The cellular demand for protein synthesis influences the ribosome maintenance program in vivo

Control of protein homeostasis is fundamental to the health and longevity of all organisms. Because the rate of protein synthesis by ribosomes is a central control point in this process, regulation and maintenance of ribosome function could have amplified importance in the overall regulatory circuit. Indeed, ribosomal defects are commonly associated with loss of protein homeostasis, aging and disease, whereas improved protein homeostasis, implying optimal ribosomal function, is associated with disease resistance and increased lifespan. To maintain a high quality ribosome population within the cell, dysfunctional ribosomes are targeted for autophagic degradation. It is not known if complete degradation is the only mechanism for eukaryotic ribosome maintenance or if they might also be repaired by replacement of defective components. We used stable‐isotope feeding and protein mass‐spectrometry to measure the kinetics of turnover of ribosomal RNA (rRNA) and 71 ribosomal proteins (r‐proteins) in assembled ribosomes as well as the turnover rates of ~1000 proteins in mouse liver.

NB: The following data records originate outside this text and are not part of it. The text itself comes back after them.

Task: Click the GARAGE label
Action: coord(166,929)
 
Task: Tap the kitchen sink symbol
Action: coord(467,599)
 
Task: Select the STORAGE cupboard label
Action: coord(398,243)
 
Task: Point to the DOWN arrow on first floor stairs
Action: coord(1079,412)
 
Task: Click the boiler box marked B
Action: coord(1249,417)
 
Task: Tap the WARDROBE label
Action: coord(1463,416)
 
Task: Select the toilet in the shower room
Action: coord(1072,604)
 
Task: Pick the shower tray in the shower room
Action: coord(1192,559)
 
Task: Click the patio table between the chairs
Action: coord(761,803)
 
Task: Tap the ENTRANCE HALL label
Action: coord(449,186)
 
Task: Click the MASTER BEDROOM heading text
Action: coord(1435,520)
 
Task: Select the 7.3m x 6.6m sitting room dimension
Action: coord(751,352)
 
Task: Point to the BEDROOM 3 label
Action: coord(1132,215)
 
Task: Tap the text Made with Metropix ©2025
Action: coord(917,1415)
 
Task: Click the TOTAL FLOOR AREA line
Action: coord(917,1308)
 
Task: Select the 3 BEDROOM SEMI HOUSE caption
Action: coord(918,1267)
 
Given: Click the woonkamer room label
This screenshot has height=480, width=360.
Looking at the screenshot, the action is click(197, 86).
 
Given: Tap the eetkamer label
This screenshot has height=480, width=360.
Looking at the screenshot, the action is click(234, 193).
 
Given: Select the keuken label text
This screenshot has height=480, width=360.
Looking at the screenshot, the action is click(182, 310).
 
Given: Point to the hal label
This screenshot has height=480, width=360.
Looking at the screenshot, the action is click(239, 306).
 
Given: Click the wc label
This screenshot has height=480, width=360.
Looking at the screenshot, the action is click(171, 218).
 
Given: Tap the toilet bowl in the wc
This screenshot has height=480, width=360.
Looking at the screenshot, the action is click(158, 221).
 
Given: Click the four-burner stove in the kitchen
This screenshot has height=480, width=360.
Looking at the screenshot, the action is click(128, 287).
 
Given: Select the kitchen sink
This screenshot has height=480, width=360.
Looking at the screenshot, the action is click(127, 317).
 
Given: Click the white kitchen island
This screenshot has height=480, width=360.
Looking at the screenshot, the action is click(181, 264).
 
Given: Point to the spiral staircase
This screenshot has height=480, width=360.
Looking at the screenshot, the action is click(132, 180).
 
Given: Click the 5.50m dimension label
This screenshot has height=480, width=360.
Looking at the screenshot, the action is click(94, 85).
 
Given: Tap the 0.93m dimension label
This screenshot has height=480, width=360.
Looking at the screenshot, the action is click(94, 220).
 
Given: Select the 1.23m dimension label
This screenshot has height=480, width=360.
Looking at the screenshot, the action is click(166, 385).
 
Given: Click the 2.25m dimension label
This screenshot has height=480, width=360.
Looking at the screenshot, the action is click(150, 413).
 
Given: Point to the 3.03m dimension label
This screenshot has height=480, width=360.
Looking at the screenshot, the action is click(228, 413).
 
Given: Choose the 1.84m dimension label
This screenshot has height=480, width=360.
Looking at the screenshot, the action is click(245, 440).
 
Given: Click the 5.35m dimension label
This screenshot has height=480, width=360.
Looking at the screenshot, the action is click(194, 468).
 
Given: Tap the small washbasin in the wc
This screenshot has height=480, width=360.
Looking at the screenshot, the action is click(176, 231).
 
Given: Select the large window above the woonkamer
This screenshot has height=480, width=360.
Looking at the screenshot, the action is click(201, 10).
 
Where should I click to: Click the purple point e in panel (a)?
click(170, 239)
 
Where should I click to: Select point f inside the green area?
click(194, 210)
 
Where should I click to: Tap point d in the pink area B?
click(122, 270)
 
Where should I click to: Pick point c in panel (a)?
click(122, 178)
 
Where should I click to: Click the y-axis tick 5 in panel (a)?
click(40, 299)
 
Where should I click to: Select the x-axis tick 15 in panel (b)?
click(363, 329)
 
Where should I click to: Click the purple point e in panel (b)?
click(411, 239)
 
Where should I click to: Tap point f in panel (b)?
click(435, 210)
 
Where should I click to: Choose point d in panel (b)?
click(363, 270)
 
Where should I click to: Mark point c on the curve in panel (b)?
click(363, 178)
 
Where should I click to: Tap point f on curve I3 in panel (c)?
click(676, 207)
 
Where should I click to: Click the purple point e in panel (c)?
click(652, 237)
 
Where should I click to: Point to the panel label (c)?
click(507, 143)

In general, peripheral r‐proteins and those with more direct roles in peptide‐bond formation are replaced multiple times during the lifespan of the assembled structure, presumably by exchange with a free cytoplasmic pool, whereas the majority of r‐proteins are stably incorporated for the lifetime of the ribosome. Dietary signals impact the general ribosome activity, rates of new ribosome assembly, and component r‐protein exchange. The results indicate that changes in ribosome activity are accompanied by variations in in vivo maintenance mechanisms ( Figure). Signal‐specific modulation of ribosomal repair and degradation could provide a mechanistic link in the frequently observed associations between diminished rates of protein synthesis, increased autophagy, and greater longevity. Support or Funding Information BYU startup funding, Fritz B. Burns Foundation In vivo ribosome maintenance requires ribophagy and r‐protein exchangeWe propose that during the lifetime of the assembled ribosomal structure, ribosome protein exchange occurs primarily when the ribosome disassociates to its individual subunits. This exchange may be a fast, low cost, method to repair and modify ribosomes. In mouse tissue cellular energetics and demand for protein synthesis modulate the relative contribution of ribophagy, versus exchange, to maintain high quality ribosomes.